▶ [What this task involves]:
Change every "computer-use agent" in the data below to "screen assistant", and reproduce all lines otherwise unchanged.

++++

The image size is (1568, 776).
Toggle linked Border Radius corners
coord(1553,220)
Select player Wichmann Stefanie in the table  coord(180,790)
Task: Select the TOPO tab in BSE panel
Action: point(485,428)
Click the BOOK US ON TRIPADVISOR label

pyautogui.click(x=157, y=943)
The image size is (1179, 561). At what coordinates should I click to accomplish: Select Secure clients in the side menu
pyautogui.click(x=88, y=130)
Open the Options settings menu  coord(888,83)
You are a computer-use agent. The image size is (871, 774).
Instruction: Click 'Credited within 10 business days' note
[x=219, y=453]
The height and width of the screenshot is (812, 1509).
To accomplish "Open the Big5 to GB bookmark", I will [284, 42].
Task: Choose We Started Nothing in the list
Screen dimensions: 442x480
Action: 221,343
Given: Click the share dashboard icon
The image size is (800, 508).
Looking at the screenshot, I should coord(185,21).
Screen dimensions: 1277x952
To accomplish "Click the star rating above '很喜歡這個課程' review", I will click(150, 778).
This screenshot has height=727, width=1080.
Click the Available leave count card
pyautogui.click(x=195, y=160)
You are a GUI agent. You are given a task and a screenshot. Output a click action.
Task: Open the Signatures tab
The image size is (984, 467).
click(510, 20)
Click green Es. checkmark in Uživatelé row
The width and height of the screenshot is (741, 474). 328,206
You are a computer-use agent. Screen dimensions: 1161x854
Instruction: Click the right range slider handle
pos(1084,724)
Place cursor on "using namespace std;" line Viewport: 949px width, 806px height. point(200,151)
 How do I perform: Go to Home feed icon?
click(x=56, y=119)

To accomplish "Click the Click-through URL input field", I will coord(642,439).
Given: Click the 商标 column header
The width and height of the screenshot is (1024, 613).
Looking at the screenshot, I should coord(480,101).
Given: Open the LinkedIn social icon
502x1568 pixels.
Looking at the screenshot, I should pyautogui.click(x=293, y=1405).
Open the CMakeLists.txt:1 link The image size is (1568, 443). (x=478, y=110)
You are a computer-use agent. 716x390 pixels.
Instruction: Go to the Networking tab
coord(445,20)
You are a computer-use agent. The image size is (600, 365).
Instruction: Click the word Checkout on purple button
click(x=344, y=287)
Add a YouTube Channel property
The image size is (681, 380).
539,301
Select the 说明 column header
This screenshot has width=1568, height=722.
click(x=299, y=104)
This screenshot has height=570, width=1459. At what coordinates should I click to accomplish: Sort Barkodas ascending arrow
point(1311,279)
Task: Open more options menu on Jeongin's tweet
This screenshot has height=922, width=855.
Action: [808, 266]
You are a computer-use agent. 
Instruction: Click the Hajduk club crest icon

++++

▶ [Full answer]:
The image size is (1568, 776).
Toggle linked Border Radius corners
coord(1553,220)
Select player Wichmann Stefanie in the table  coord(180,790)
Task: Select the TOPO tab in BSE panel
Action: point(485,428)
Click the BOOK US ON TRIPADVISOR label

pyautogui.click(x=157, y=943)
The image size is (1179, 561). At what coordinates should I click to accomplish: Select Secure clients in the side menu
pyautogui.click(x=88, y=130)
Open the Options settings menu  coord(888,83)
You are a screen assistant. The image size is (871, 774).
Instruction: Click 'Credited within 10 business days' note
[x=219, y=453]
The height and width of the screenshot is (812, 1509).
To accomplish "Open the Big5 to GB bookmark", I will [284, 42].
Task: Choose We Started Nothing in the list
Screen dimensions: 442x480
Action: 221,343
Given: Click the share dashboard icon
The image size is (800, 508).
Looking at the screenshot, I should coord(185,21).
Screen dimensions: 1277x952
To accomplish "Click the star rating above '很喜歡這個課程' review", I will click(150, 778).
This screenshot has height=727, width=1080.
Click the Available leave count card
pyautogui.click(x=195, y=160)
You are a GUI agent. You are given a task and a screenshot. Output a click action.
Task: Open the Signatures tab
The image size is (984, 467).
click(510, 20)
Click green Es. checkmark in Uživatelé row
The width and height of the screenshot is (741, 474). 328,206
You are a screen assistant. Screen dimensions: 1161x854
Instruction: Click the right range slider handle
pos(1084,724)
Place cursor on "using namespace std;" line Viewport: 949px width, 806px height. point(200,151)
 How do I perform: Go to Home feed icon?
click(x=56, y=119)

To accomplish "Click the Click-through URL input field", I will coord(642,439).
Given: Click the 商标 column header
The width and height of the screenshot is (1024, 613).
Looking at the screenshot, I should coord(480,101).
Given: Open the LinkedIn social icon
502x1568 pixels.
Looking at the screenshot, I should pyautogui.click(x=293, y=1405).
Open the CMakeLists.txt:1 link The image size is (1568, 443). (x=478, y=110)
You are a screen assistant. 716x390 pixels.
Instruction: Go to the Networking tab
coord(445,20)
You are a screen assistant. The image size is (600, 365).
Instruction: Click the word Checkout on purple button
click(x=344, y=287)
Add a YouTube Channel property
The image size is (681, 380).
539,301
Select the 说明 column header
This screenshot has width=1568, height=722.
click(x=299, y=104)
This screenshot has height=570, width=1459. At what coordinates should I click to accomplish: Sort Barkodas ascending arrow
point(1311,279)
Task: Open more options menu on Jeongin's tweet
This screenshot has height=922, width=855.
Action: [808, 266]
You are a screen assistant. 
Instruction: Click the Hajduk club crest icon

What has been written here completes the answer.